Despite decades of continuous study, the QCD phase diagram attracts considerable attention from various theoretical and experimental groups. The phase diagram in the temperature—baryon density plane is very interesting in itself and particularly important for different astrophysical applications. In addition to theoretical studies, QCD at finite baryon density can be explored in modern heavy ion collision experiments. In particular, the region of the phase diagram with high temperature and small baryon density is well explored at the Large Hadron Collider (LHC) and Relativistic Heavy Ion Collider (RHIC), while the physical programs of the future Facility for Antiproton and Ion Research (FAIR) and Nuclotron-based Ion Collider Facility (NICA) are focused on large baryon density and small temperature.
QCD is a very complicated, strongly correlated system, and the first-principles theoretical study of its properties is not possible today (the current status of different QCD studies can be found in the modern review [1]). Numerous theoretical works use some simplifying approximations, which lead to uncontrolled systematic uncertainties [1,2,3,4,5,6,7,8,9,10,11]. As a result, lattice simulation has become the most promising method for studying QCD. This approach is based on the first-principles of quantum field theory. The uncertainties of lattice simulation are under control, and they can be systematically reduced.

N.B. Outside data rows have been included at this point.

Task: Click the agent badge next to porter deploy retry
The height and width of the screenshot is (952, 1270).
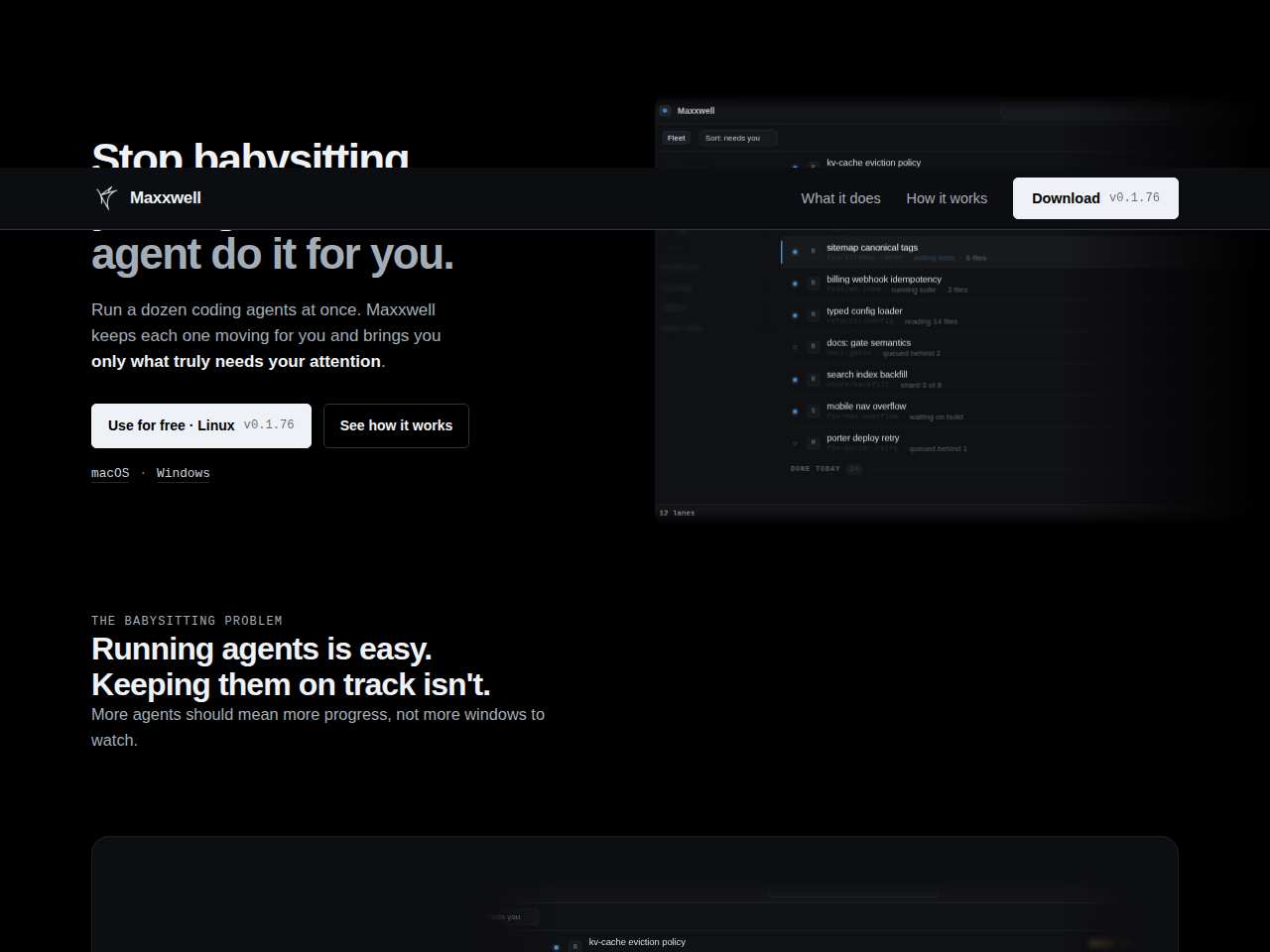Action: point(813,442)
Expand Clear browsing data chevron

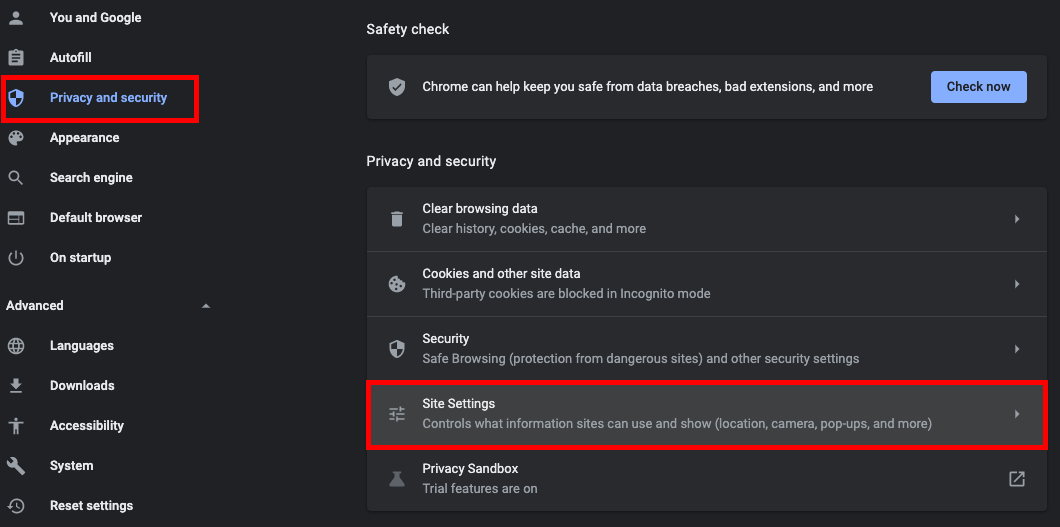1016,219
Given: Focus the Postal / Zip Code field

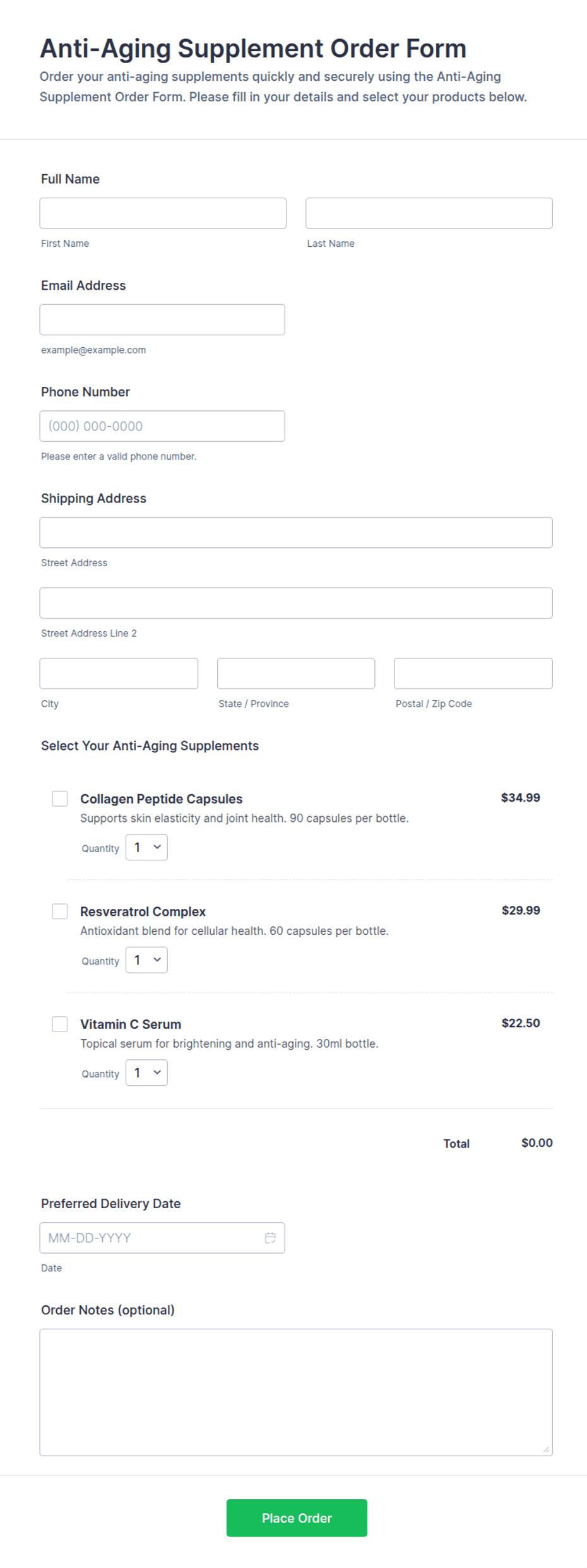Looking at the screenshot, I should click(x=473, y=674).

Due to the substantial contribution of lattice simulation, one has reached a rather good understanding of QCD properties at zero and finite temperatures. Unfortunately, lattice studies of QCD at finite baryon density are plagued by the sign problem. The essence of this problem is that the fermion determinant that accounts for dynamical quarks becomes complex, and the method of importance sampling cannot be applied directly in this region of the phase diagram. There are few possibilities to overcome the sign problem. For instance, lattice simulation with imaginary chemical potential [12], complex Langevin [13], Lefschetz thimble [14], and density of states method [15]. Some of these approaches allow the study of QCD at small baryon densities, leaving the region of larger densities inaccessible, while others cannot be considered reliable. Due to this, we have a poor understanding of QCD properties at moderate and large baryon densities.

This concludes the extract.